I've just returned from our area's huge, annual homeschool convention and I had a great time! I have some thoughts to share in regard to my weekend, but, as promised, I want to continue with our read-along and share some thoughts regarding the next section of the book, titled, "Do Justice."
In this section, I thought Longacre’s section on “Not Guilty” was right on with so many things.
Personally, as a vegan (and I won’t go on about this, because I know that it not the focus of our discussion), I can’t help but think about the factory farm situations in relation to this. She writes, “Statements like, ‘This meeting, or this book, or that person, or the poor of the world make me feel guilty’ bear careful scrutiny. From where comes the guilt? From those who are poor? That’s blaming the victim. From those who shared the information? Or from us who live the way we do?”
And, “This means being mindful, conscious, aware, so that never again can one make a decision about buying and using without thinking of the poor.”
I think about the poor and the hungry and I think about the animals.
Some other thoughts I had:
A couple of weeks ago we were in Target to get a pair of swim goggles for my daughter. I looked around at the bright, shiny, “happy” atmosphere and wished, in a way, that I could just enjoy it. It’s kind of like I wish I could just get sucked away into the fake picture of “Everything and everyone is okay in the world.” Somehow it all seems like it there. That’s some powerful marketing, eh? :) At the same time, I looked at all the stuff and just thought about how they just keep pumping it out week after week, year after year. sigh You don’t want to be me and go shopping! lol!It's a bit of a challenge for me:finding the balance. I don't want to be the "wet blanket" ruining everyone's fun, so a lot of the time I don't say what is in my heart about a matter. Occasionally I do though. It's hard, because so much of what Americans find as "fun" includes buying things we don't need or living in a disposable, wasteful way. As an example, one of the workshop speakers at the conference was talking about her product (some of the speakers are vendors at the convention): a Spanish language program for elementary aged children. She was pointing out how "green" her company is and how much more green it is becoming and told us that her new CD packaging wasn't going to be in a jewel case any longer, but in recycled paper packaging printed with soy-based ink. And that is really great. BUT at the same moment she was saying this, she was cracking open a bottle of water from a plastic, disposable bottle. I just can't help it; I notice those things. So, on the one hand, kudos to her for choosing a more green path for her company... and yes, we all are taking baby steps toward this new way of environmental living that we really, really need to take. But given that green is a new trend in everything - including and especially marketing - I can't help being a wee bit suspicious. Still, I don't want to be the one to rain on the green parade... and I really hope it continues, but I just hope that people will look at all aspects of their lives and make changes for the better of the earth - not just the ones that are going to look good and increase sales, KWIM?

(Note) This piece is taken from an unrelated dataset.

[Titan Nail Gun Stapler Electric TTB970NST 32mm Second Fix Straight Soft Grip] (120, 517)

So, another thing that I find so amazing about Longacre, was her almost prophetic voice. While she focuses on the world’s poor in the book, the simple living actions she speaks of are the same ones we speak of when we speak of global warming/climate change. It always surprises me when some do not put the two together, as if the climate crisis does not affect people - and the most disadvantaged people first.
Do you belong to any organizations that work for the changes you want to see in the world? I belong to the Sierra Club and PETA, because, though I realize they do not work for people “specifically,” I believe the impact of these organizations is one that affects people in a broad way. Sierra, obviously for things like clean air and clean drinking water - which, incidentally, I believe, is going to become a hugely fought over resource in the years to come. And PETA, because not only do they speak out against inhumane treatment of animals, but also because I believe that a vegetarian diet is a link in the chain of dealing with world hunger. Much land that could be used for crops becomes land that is grown for crops to feed animals for the animal based-diet so prevalent in the West, instead of crops grown to feed people. The current rice shortage, I believe, is one example of this problem.
A whole foods, vegetarian diet also addresses issues of clean water, overuse of antibiotics, wetland and wildlife habitat conservation, greenhouse gas emissions, and chronic diseases affecting millions of people each year including heart disease, diabetes, stroke, cancer and more.
So, given my limited financial resources, I try to choose the groups that I feel give the most attention to the areas of justice that I care about, that reach the most people and give the most impact for my dollar.